Password management is becoming more pressing and complex for consumers. Thanks to Mr. Cluley’s investigation, I’ll take a pass on the Hold Security fee breach notification system.
Mr. Cluley mentions LastPass, 1 Password and KeePass as several password management services that consumers should consider. I’ll be looking at those and will write about them in future posts.
A breach of mind boggling magnitude has been unearthed by Hold Security, a Milwaukee firm that specializes in identifying major online security breaches. Nicole Perlroth and David Gelles broke the story yesterday about Hold Security’s latest discovery (www.nytimes.com; “Russian Gang Amasses Over a Billion Internet Passwords”; August 5). Other media are now reporting on this story citing the New York Times article.
No, you’re not mis-reading the headline of their story— over 1.2 billion unique combinations of user names and passwords were stolen by Russian hackers. In their story, Ms. Perlroth and Mr. Gelles report that Hold Security found that the Russian gang had also stolen over 500 million email addresses. Per their report, the New York Times hired an independent security expert to analyze the database that Hold Security had. That expert confirmed the authenticity of the database and the magnitude of the data that has been stolen.

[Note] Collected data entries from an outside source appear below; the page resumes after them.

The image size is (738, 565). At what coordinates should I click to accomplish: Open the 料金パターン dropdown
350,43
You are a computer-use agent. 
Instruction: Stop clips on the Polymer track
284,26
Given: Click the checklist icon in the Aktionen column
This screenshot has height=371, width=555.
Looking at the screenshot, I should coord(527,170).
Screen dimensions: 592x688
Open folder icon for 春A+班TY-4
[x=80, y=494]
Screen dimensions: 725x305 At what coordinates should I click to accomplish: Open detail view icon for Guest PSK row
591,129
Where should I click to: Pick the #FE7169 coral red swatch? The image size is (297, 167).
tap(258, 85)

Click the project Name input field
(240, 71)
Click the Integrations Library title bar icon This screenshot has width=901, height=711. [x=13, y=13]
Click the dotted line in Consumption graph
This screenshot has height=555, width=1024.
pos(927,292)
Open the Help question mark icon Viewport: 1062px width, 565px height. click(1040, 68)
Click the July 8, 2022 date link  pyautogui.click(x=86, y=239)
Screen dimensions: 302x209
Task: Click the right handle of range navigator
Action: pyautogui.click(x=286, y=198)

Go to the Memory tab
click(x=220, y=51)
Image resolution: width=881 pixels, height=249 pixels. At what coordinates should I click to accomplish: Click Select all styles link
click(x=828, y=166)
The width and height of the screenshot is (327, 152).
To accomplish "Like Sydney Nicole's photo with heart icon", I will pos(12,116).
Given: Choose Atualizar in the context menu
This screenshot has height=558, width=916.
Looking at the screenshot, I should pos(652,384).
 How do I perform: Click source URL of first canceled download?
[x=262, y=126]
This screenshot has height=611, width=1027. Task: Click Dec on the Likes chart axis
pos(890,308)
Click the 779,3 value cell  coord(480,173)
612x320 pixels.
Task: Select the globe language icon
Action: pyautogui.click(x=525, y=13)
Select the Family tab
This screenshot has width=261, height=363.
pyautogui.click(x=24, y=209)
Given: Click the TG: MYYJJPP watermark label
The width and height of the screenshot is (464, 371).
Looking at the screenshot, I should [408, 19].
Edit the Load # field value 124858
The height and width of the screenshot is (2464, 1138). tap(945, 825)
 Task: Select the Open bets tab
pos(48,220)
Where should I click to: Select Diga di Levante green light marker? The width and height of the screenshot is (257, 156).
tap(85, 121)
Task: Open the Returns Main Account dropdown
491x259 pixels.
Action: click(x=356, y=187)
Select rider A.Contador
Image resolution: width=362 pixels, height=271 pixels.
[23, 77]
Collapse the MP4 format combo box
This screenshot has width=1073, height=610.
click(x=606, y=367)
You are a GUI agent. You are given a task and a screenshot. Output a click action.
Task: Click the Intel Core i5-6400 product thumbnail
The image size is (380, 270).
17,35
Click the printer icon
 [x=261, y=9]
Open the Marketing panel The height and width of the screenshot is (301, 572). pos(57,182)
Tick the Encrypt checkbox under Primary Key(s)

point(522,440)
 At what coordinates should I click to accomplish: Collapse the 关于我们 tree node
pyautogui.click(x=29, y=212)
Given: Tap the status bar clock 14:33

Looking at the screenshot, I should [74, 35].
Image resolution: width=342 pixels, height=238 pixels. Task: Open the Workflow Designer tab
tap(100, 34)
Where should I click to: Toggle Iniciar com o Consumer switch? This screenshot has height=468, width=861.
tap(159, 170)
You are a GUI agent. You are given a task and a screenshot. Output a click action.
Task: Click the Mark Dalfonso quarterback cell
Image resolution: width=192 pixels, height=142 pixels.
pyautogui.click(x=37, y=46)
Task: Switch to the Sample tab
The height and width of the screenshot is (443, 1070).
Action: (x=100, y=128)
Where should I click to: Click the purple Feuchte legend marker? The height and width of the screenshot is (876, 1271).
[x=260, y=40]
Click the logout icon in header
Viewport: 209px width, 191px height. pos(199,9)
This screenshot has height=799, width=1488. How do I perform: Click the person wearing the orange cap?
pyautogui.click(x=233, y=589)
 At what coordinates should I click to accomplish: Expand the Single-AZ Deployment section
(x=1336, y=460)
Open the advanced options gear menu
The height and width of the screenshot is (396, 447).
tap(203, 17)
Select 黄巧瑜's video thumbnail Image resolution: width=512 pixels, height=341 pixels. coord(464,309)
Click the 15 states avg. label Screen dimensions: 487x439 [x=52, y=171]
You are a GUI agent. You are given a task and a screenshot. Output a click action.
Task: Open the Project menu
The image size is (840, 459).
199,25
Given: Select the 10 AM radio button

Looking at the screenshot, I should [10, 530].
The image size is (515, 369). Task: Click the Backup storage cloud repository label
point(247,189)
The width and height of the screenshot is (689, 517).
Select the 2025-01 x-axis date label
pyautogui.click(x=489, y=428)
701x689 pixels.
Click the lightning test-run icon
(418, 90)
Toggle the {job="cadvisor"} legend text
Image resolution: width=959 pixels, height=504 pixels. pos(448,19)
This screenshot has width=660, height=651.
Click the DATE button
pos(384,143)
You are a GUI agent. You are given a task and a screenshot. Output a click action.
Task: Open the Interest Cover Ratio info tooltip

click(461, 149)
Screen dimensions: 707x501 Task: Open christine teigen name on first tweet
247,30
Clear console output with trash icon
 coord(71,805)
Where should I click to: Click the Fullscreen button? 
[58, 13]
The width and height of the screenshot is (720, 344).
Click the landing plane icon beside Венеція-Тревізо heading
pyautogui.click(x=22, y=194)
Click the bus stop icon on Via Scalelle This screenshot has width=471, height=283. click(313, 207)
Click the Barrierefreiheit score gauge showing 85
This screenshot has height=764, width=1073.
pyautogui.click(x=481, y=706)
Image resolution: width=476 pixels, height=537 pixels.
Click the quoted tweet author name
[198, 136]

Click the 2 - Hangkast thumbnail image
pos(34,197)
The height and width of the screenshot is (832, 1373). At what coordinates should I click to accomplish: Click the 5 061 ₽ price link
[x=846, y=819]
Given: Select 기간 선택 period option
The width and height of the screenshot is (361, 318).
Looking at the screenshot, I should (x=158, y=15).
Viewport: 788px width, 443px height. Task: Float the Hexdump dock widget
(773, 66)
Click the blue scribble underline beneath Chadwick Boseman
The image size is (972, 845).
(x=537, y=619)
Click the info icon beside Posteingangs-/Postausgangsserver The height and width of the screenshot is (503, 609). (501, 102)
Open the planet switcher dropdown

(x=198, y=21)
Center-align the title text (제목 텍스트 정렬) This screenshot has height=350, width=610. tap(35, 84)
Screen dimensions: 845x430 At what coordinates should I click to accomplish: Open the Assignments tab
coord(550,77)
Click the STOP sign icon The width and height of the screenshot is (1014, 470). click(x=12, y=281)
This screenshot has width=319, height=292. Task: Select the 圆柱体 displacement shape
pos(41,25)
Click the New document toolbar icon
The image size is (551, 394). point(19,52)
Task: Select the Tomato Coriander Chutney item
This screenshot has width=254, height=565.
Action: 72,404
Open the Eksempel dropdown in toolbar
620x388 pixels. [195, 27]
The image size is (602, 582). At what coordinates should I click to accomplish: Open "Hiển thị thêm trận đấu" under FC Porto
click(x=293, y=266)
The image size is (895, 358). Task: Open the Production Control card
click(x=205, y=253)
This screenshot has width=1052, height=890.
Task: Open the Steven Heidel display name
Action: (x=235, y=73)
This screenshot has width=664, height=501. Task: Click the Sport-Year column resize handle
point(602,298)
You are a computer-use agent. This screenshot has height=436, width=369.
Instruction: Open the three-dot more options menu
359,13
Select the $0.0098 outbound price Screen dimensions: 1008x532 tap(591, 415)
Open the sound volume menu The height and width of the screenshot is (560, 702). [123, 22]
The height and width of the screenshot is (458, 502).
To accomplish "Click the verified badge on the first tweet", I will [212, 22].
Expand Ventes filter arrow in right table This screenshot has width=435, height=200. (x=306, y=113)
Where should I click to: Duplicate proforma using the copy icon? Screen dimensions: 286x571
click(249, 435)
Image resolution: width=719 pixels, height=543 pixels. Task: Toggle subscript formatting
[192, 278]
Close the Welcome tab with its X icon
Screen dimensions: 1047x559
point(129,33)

Which companies and websites have been victimized? Hold Security is not disclosing the names of victims because of “non disclosure agreements” and the company’s reluctance to name companies whose websites could still be vulnerable. Ms. Perlroth and Mr. Gelles wrote that it appears that the Russian criminals haven’t been selling many of the records online yet but, instead, appear to be sending spam out on social networks for fees paid by other groups.
So what protective steps can individuals take? It’s hard to know exactly what to do when faced with a breach of this astounding magnitude. Some of the most immediate steps are ones that are sound guidance regardless of the scope of a breach. These include diligently examining financial statements for any suspicious charges or withdrawals; changing passwords as a pro-active step; and not using the same password and user name for multiple sites.